**PROVIDED PASSAGE**
First, let me congratulate you on embarking on a new and exciting experience! Second, check out the Wallwisher Tips for Preservice and New Teachers from the New Teacher Chat Wiki - http://newteacherchat.wikispaces.com/Wallwisher+Tips! It is a modest collection but chock full of tips and advice from other teachers.

A few quick tips:
-For your first meeting, don't be afraid to ask for and share your own expectations. It might be helpful to draft a few personal learning goals beforehand and share these with your mentor teacher. Establishing clear and consistent communication right away is key for a good working relationship in the classroom.

-Look,listen,and reflect! Make it a habit to carry a small notebook (or use the recording app from your cellphone) all the time to jot down observations, teacher and student interactions, questions, etc. Some of the things I liked to write down were tidbits I learned about the students, funny anecdotes or things you overheard the students saying --humor can help you get through the tough days, and can serve as a nice memoir after-wards.

-And one last thing, don't think you need to get everything right the first time around. This is one of those learning experiences where you are allowed to get your hands "dirty"; it's how you start to discover your identity as a teacher. Make connections with everyone, ask many questions, and explore and experiment with different ideas, teaching strategies, techniques and technology tools. Most importantly, have fun. :) Best wishes!

Mark Bigica's picture

Thanks for your advice Cheska! I, too, will be student teaching in the Spring (High School History in Jersey). I definitely will keep a notebook with me to take notes, especially on different personalities in the classroom, when I observe before I start teaching.

**SUPPLIED RECORDS**

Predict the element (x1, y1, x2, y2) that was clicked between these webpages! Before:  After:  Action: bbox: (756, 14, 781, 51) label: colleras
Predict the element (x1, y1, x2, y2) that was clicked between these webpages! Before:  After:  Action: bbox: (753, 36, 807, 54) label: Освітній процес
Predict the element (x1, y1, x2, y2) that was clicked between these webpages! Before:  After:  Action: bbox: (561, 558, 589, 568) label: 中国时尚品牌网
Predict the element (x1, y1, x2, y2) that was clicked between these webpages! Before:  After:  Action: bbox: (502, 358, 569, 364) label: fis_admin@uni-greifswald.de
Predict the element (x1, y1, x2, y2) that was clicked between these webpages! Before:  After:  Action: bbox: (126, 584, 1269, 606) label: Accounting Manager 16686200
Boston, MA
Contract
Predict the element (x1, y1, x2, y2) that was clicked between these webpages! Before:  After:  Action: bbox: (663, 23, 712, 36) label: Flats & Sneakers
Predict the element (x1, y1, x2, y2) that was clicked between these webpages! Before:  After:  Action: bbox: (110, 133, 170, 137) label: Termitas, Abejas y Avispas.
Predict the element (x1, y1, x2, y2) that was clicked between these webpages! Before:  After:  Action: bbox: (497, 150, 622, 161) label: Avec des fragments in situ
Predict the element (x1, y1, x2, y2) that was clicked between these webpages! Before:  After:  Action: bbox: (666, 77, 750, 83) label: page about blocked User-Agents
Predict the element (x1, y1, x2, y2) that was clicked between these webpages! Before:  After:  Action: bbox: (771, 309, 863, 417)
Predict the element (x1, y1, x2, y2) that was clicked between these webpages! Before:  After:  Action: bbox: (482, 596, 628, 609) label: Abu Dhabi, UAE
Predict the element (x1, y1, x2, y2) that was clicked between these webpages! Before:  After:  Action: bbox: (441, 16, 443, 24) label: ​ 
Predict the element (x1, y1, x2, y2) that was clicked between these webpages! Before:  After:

**PROBLEMS AND TASKS**
• 1. In the student-teaching tips, what subject and level will Mark Bigica be student teaching in the Spring?
• 2. According to the student-teaching tips, what should a student teacher explore and experiment with?
The items are separate material, unrelated to the student-teaching tips.

**EXPECTED RESULTS**
• 1. High School History in Jersey.

• 2.
- Different ideas
- Teaching strategies
- Techniques
- Technology tools